You may also want to know AdaCore is cooking a LLVM/GNAT compiler I think will come out still this year with at acceptable license (if not better than that).


----------



## badbrain (May 15, 2019)

rigoletto@ said:


> Ada bindings to C/C++ is not that bad, and indeed Ada has built-in support for that.
> 
> Here, here, and here.
> 
> ...





rigoletto@ said:


> IMHO there is no reason to be still using C unless for very low level stuff. These are pretty efficient (OCaml) and superior languages (Ada) for high level programming.


Go out man. This is the place of curly brackets guy like us, 'begin..end' guy should not be there 

kpedersen What do you think about Ecere C? The syntax is very similar to C++ but it compile to plain C. I liked it because I found it to be familiar, not something completely foreign like LibCello syntax, which look like another language, not C anymore


----------



## rigoletto@ (May 15, 2019)

If you like/need C and like correctness better use with CompCert (at least during the development) since day one.


----------



## kpedersen (May 15, 2019)

badbrain said:


> kpedersen What do you think about Ecere C? The syntax is very similar to C++ but it compile to plain C. I liked it because I found it to be familiar, not something completely foreign like LibCello syntax, which look like another language, not C anymore



It looks quite cool.
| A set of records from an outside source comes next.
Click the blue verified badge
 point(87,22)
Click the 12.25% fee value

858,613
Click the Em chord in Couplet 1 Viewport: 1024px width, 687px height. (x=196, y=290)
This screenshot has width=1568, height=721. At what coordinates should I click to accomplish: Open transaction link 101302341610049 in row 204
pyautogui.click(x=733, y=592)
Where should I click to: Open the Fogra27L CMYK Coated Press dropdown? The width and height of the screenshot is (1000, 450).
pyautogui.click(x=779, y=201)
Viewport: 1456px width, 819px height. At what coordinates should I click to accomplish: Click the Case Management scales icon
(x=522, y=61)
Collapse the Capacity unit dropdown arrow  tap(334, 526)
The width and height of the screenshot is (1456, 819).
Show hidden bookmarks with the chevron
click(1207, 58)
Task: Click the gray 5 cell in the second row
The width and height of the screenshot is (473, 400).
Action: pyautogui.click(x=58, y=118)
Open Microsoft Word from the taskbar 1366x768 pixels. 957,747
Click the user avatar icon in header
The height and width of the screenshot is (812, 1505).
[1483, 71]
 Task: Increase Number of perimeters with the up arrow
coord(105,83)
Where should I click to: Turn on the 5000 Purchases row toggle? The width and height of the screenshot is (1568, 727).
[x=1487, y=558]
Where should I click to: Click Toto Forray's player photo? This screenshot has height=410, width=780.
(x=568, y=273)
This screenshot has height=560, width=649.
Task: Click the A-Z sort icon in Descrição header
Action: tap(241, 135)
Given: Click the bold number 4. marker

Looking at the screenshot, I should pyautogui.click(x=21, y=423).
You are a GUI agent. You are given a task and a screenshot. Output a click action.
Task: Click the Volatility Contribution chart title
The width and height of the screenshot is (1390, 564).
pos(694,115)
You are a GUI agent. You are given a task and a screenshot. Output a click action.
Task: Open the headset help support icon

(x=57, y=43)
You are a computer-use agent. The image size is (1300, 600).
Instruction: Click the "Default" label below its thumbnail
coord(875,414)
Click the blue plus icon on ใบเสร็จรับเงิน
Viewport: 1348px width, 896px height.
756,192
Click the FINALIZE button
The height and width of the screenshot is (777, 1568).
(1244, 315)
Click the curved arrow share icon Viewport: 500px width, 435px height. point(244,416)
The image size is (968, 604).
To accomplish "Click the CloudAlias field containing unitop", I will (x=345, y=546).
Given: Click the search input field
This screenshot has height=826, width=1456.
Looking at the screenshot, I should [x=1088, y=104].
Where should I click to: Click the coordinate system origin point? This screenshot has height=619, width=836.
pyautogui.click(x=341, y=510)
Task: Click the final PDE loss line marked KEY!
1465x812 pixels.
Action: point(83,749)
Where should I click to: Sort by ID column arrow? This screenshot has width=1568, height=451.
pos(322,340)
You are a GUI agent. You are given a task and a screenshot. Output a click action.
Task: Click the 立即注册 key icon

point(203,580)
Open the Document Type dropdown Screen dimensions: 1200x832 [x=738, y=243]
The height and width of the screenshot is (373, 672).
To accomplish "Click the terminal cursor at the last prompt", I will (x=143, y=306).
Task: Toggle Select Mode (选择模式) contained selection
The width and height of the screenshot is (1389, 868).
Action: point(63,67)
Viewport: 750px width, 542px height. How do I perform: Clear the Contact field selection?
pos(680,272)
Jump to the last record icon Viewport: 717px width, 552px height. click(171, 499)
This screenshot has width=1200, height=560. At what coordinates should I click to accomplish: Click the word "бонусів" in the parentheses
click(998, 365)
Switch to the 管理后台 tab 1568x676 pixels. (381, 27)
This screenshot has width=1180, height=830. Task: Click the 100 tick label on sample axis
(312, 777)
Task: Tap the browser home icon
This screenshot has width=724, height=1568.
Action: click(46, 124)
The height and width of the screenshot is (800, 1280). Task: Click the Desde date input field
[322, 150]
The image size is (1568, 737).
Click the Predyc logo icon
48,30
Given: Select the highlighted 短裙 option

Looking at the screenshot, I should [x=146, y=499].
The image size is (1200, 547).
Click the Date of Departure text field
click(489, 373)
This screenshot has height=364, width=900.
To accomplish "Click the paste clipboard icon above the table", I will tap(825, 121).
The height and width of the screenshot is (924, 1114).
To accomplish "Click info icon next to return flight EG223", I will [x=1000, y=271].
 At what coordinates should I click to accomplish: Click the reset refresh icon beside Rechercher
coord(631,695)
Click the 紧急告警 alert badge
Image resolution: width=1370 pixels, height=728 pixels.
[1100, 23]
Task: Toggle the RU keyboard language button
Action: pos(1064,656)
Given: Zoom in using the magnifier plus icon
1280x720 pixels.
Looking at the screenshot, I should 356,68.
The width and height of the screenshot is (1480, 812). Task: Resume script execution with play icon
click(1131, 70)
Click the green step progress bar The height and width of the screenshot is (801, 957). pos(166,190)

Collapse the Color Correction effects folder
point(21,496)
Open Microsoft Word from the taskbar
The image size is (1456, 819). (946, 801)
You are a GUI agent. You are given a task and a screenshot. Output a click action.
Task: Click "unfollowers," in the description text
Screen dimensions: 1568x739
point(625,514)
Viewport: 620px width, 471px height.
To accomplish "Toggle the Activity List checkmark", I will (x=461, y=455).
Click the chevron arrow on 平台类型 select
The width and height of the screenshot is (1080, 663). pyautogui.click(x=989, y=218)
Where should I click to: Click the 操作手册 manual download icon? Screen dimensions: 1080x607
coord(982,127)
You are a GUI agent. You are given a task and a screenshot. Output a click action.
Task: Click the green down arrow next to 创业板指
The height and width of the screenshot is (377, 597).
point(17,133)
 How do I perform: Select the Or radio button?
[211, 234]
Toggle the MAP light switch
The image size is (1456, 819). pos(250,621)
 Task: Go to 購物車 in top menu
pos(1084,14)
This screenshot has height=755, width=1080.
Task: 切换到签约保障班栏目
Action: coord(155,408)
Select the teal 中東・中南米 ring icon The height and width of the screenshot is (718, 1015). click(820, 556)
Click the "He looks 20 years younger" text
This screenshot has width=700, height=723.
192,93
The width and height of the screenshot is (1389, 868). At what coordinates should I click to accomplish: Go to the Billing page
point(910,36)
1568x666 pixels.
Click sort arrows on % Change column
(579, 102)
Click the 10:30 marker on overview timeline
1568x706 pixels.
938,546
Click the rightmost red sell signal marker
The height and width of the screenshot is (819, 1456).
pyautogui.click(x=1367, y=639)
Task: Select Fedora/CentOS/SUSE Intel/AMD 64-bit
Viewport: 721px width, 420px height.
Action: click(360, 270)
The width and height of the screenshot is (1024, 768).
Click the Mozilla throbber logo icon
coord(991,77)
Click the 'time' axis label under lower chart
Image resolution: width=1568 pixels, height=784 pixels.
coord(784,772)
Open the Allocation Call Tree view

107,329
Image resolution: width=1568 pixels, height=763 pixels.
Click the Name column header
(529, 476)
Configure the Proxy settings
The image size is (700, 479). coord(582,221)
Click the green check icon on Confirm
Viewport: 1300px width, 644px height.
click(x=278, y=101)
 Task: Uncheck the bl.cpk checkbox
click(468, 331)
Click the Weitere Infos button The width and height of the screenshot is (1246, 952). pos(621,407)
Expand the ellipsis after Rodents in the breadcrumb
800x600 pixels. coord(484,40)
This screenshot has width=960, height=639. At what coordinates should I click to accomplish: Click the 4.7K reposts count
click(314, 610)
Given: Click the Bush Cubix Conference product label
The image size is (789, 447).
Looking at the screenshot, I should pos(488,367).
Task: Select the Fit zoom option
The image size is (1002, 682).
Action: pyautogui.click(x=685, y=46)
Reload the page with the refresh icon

Compiling to plain C is nice for platforms that cannot support things like C++ (Plan 9, embedded etc.)

A slight issue I notice is this (in the OpenGL triangle demo):


```
class GLTriangle : Window
{
  ...
}
```

Not an issue with the language itself but *Window* is a class provided by them that presumably(?) calls into X11 on *nix, Cocoa on OSX, Win32 on Windows... Or will it? If the library hasn't been written to support my platform, I am going to have to write the code; I would personally rather just chuck in SDL or freeglut and continue with developing the actual software in C or C++.

For me, I don't really care about language (they all have flaws), but I hate bindings and maintaining platform libraries XD



rigoletto@ said:


> You may also want to know AdaCore is cooking a LLVM/GNAT compiler I think will come out still this year with at acceptable license (if not better than that).



I have a few projects written in Ada (I actually quite like the language and structure. In particular it can use RAII rather than a garbage collector so that gains bonus points from me .
But yep, bindings for Vulkan, OpenCL and Qt are still a little lacking last time I checked. Due to the vastness of these technologies, I fear that any binding developed will always be lagging behind a few revisions (yes, not a massive issue for a lot of projects but enough for me to just justify C++ without perhaps giving Ada a fair chance).
Even with the C integration layer, something like Vulkan would be a ginormous undertaking to safely wrap. I also hate *having* to leave things to others, I prefer being proactive and do it myself or avoid the issue entirely.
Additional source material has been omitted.